**Task statement**
With the pictures left out, return exactly the lines from the one containing "Guest Journey (40, 1688)" through the end of the listing below.

**Information shown**
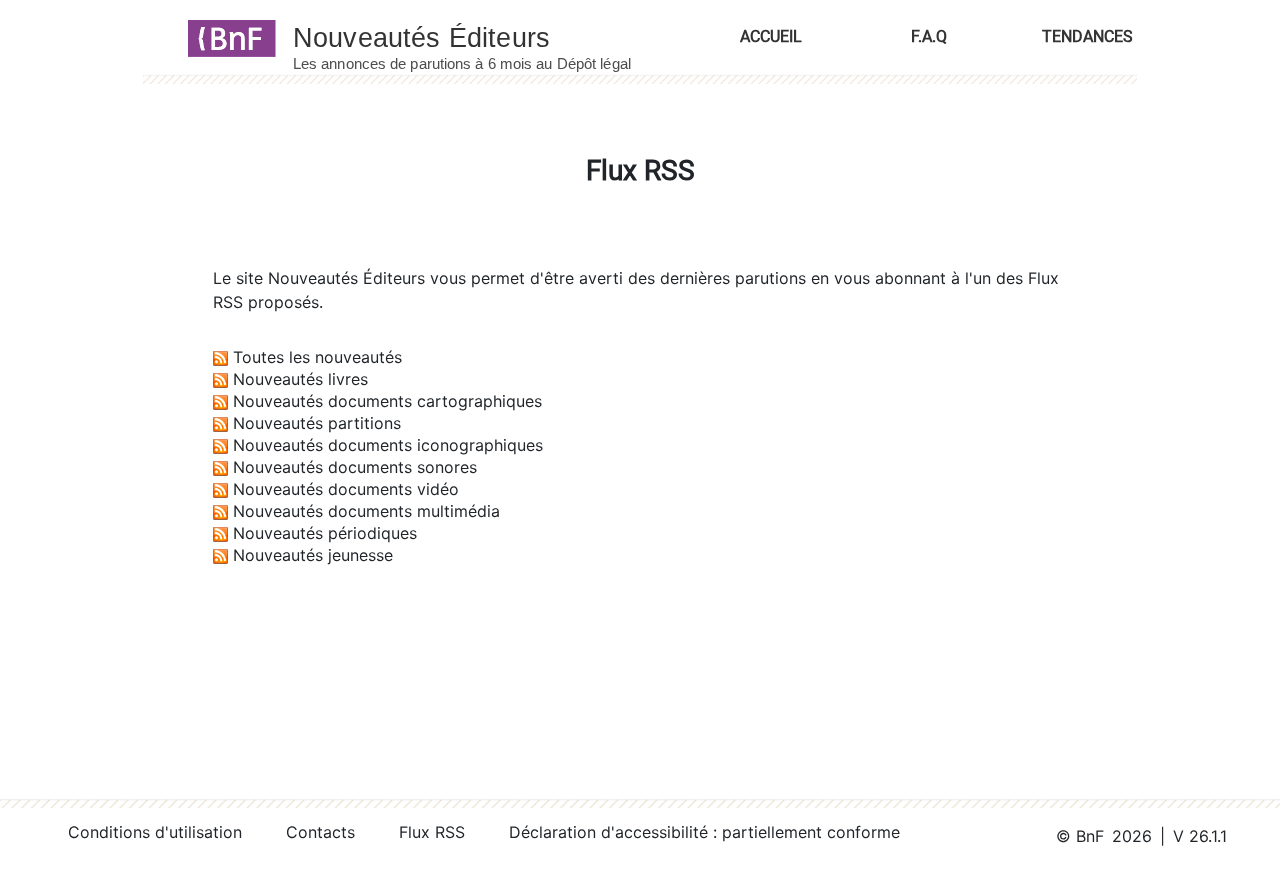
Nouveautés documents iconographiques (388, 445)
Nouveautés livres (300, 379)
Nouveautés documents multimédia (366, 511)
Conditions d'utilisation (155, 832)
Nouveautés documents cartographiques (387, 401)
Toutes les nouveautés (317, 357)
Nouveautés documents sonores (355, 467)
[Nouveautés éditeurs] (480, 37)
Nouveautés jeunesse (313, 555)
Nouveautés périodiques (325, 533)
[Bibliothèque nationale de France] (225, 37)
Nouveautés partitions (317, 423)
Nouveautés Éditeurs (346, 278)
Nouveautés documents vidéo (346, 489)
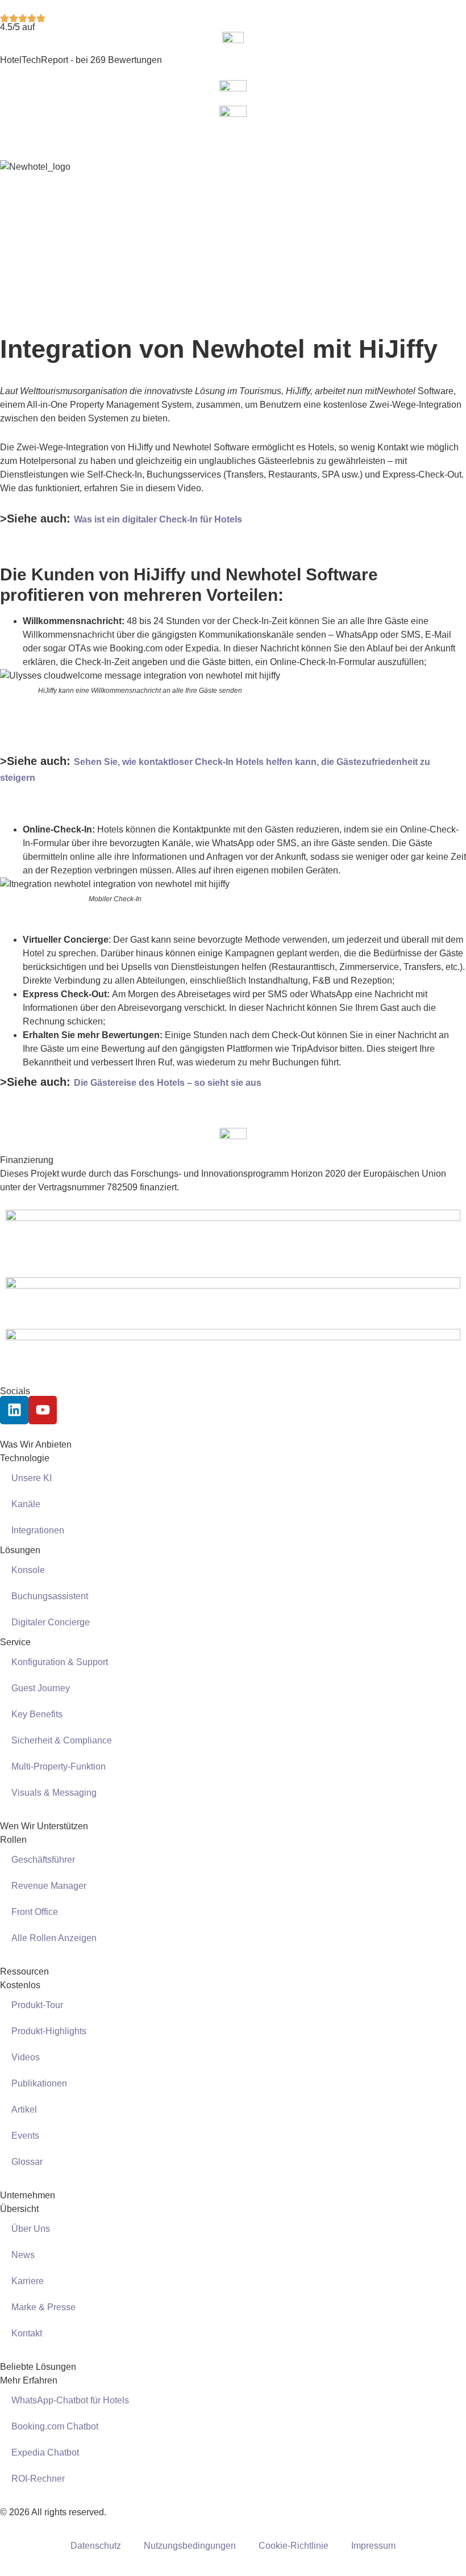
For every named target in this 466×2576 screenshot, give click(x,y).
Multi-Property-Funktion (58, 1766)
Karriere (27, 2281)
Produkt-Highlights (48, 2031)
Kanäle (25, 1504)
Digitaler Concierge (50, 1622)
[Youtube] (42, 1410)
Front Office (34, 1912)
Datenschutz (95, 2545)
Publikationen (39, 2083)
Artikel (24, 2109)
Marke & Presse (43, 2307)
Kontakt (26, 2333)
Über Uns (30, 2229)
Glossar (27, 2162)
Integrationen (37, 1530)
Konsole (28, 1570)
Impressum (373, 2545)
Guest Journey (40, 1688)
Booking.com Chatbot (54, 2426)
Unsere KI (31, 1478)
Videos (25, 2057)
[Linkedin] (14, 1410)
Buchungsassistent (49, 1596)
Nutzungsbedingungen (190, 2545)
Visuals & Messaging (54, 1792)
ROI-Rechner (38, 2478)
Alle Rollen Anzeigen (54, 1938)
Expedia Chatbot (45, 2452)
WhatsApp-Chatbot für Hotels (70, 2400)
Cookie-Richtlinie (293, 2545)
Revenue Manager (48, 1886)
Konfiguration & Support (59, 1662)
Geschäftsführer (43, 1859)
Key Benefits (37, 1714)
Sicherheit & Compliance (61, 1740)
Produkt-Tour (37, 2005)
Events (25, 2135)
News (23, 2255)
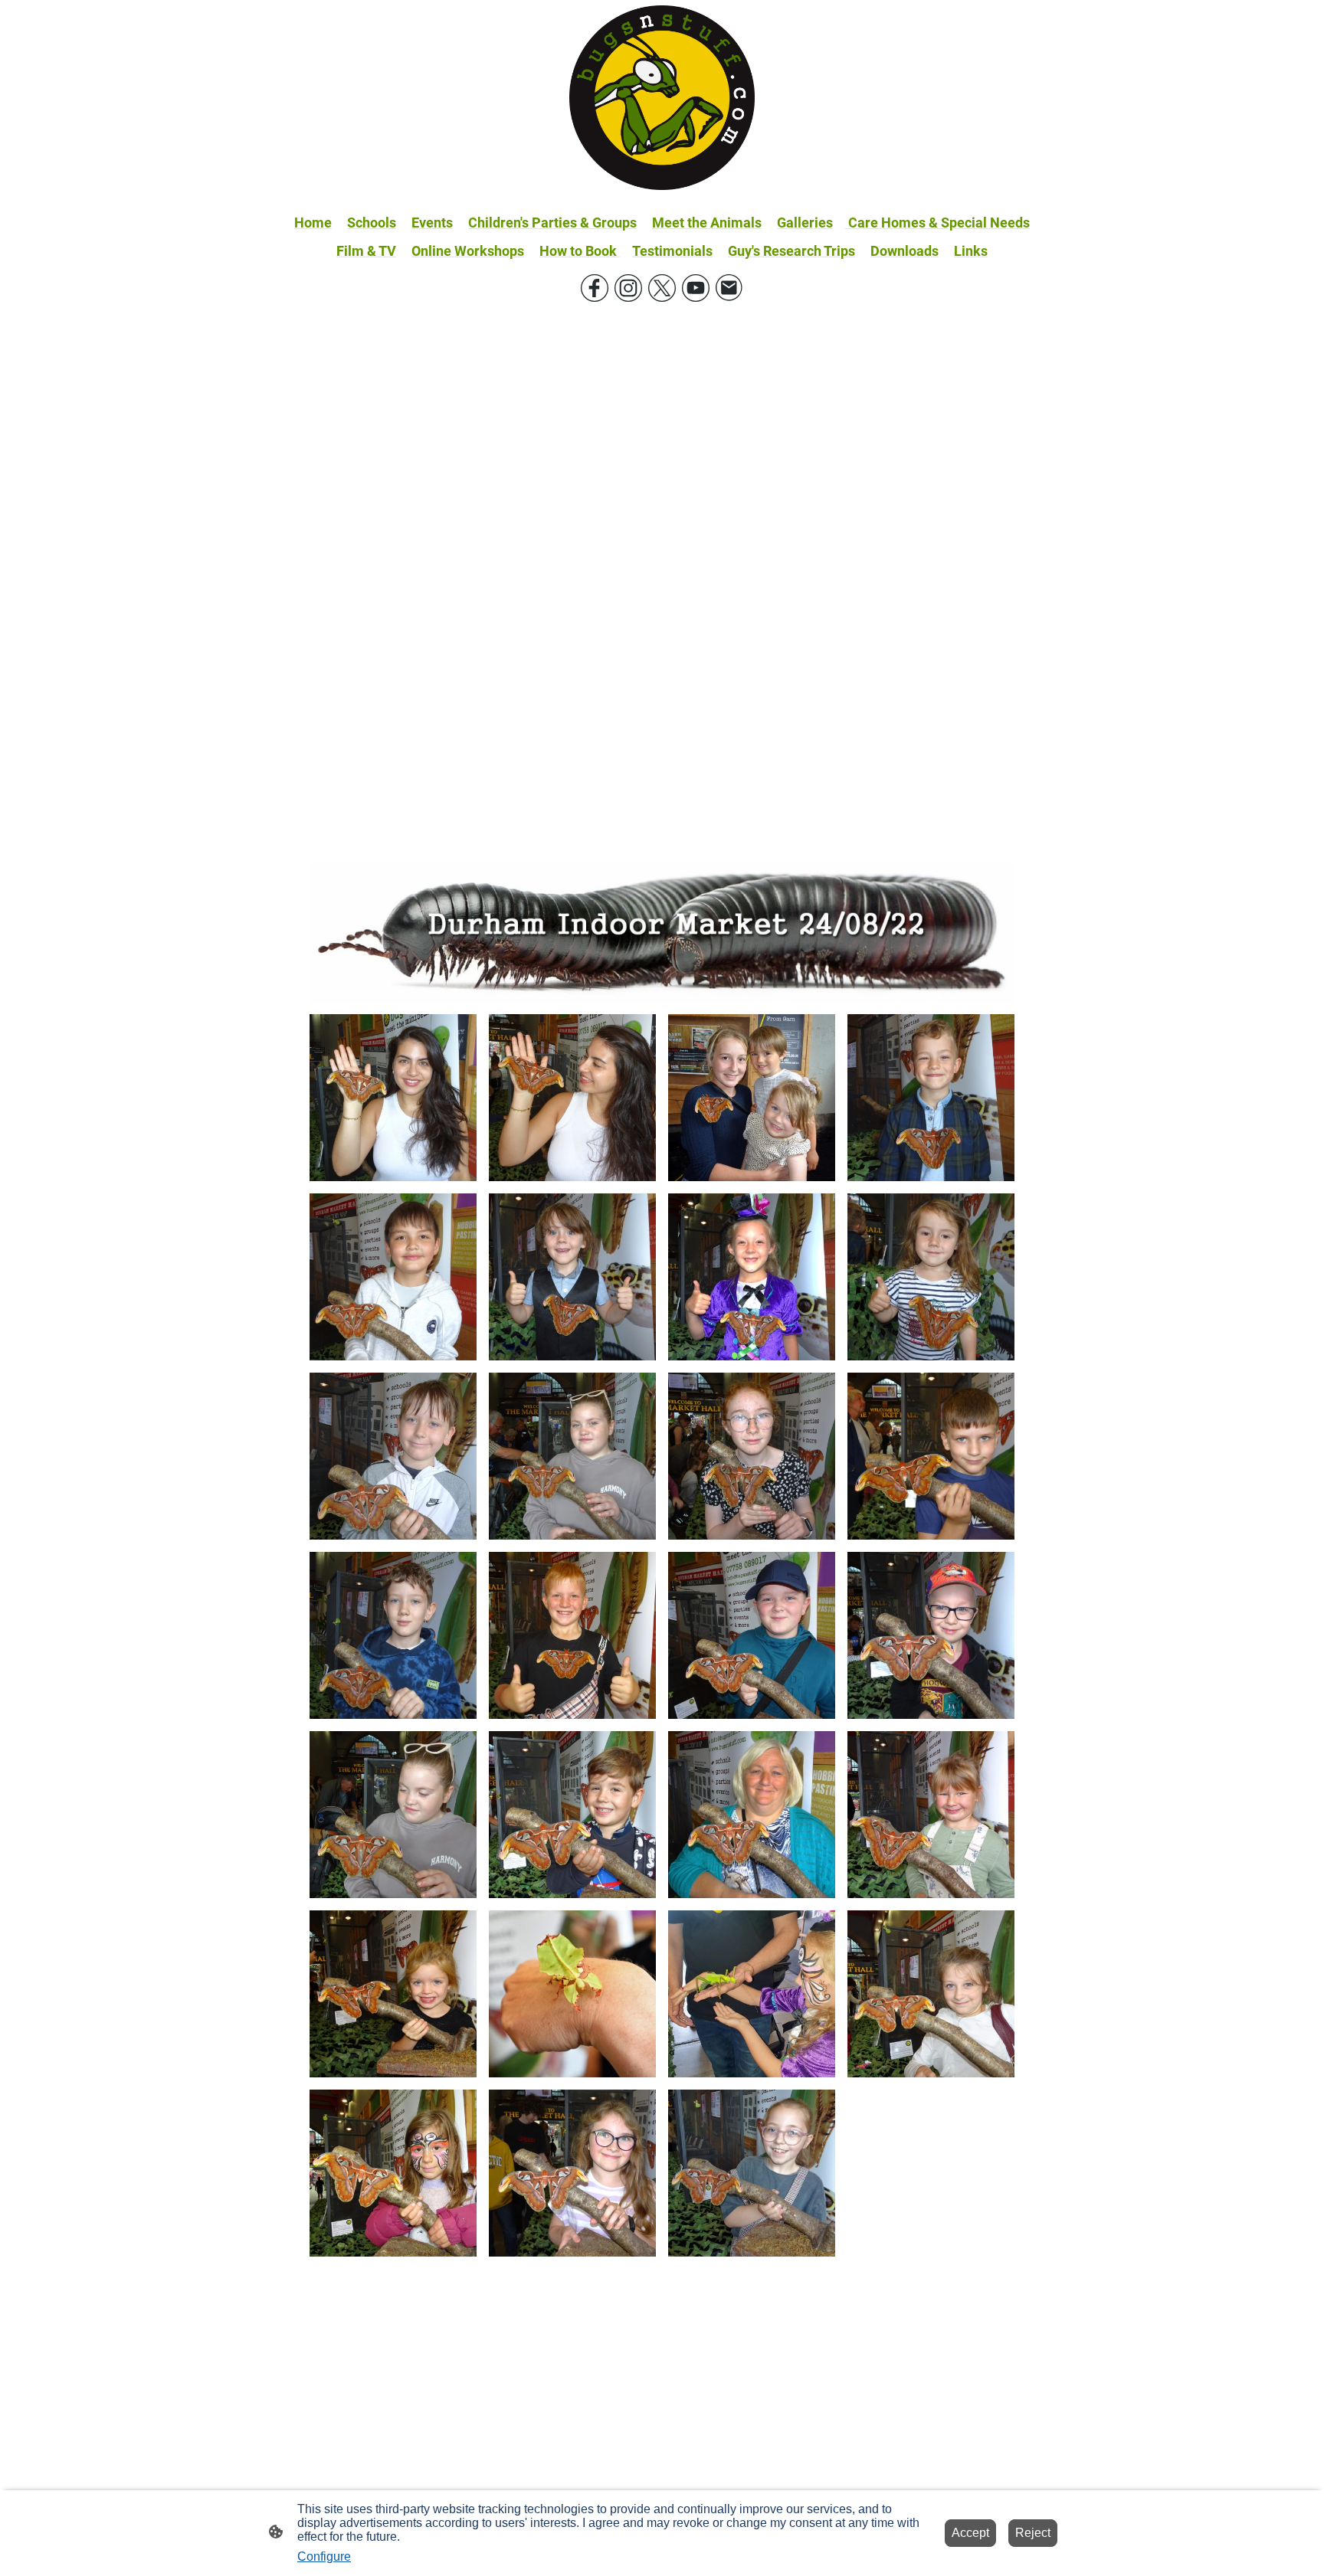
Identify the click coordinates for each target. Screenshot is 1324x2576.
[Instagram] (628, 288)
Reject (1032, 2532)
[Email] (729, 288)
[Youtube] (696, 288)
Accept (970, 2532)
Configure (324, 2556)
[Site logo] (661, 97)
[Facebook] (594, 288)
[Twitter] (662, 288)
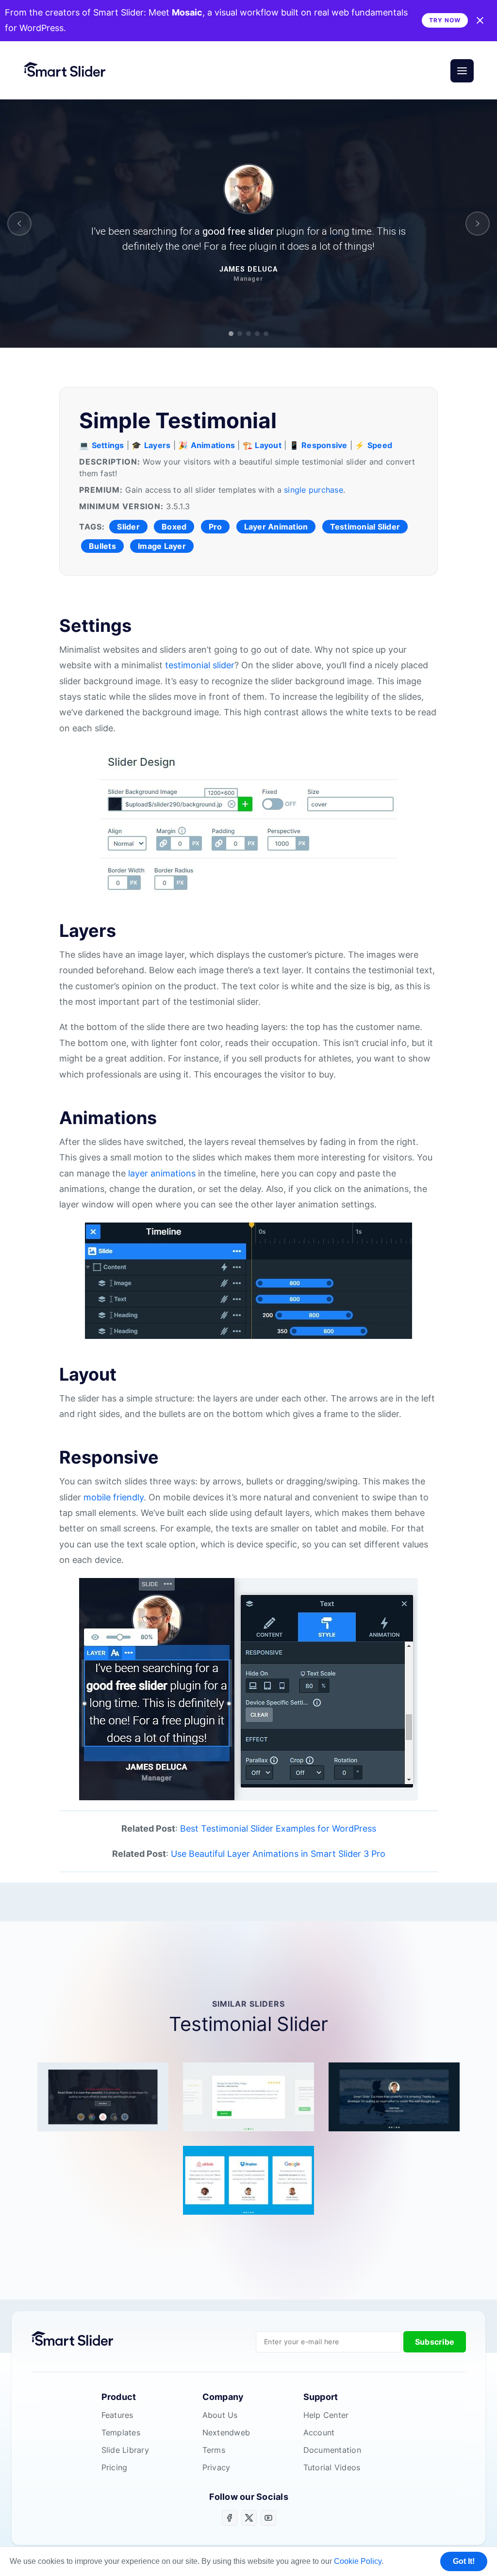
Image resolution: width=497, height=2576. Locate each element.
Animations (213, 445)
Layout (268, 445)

**Finished exercise**
Guest Journey (40, 1688)
Booking.com Chatbot (54, 2426)
Unsere KI (31, 1478)
Videos (25, 2057)
[Linkedin] (14, 1410)
Buchungsassistent (49, 1596)
Nutzungsbedingungen (190, 2545)
Visuals & Messaging (54, 1792)
ROI-Rechner (38, 2478)
Alle Rollen Anzeigen (54, 1938)
Expedia Chatbot (45, 2452)
WhatsApp-Chatbot für Hotels (70, 2400)
Cookie-Richtlinie (293, 2545)
Revenue Manager (48, 1886)
Konfiguration & Support (59, 1662)
Geschäftsführer (43, 1859)
Key Benefits (37, 1714)
Sicherheit & Compliance (61, 1740)
Produkt-Tour (37, 2005)
Events (25, 2135)
News (23, 2255)
Identify the click coordinates for each target. Screenshot is 1324x2576.
[Instagram] (628, 288)
Reject (1032, 2532)
[Email] (729, 288)
[Youtube] (696, 288)
Accept (970, 2532)
Configure (324, 2556)
[Site logo] (661, 97)
[Facebook] (594, 288)
[Twitter] (662, 288)
Image resolution: width=497, height=2576. Locate each element.
Animations (213, 445)
Layout (268, 445)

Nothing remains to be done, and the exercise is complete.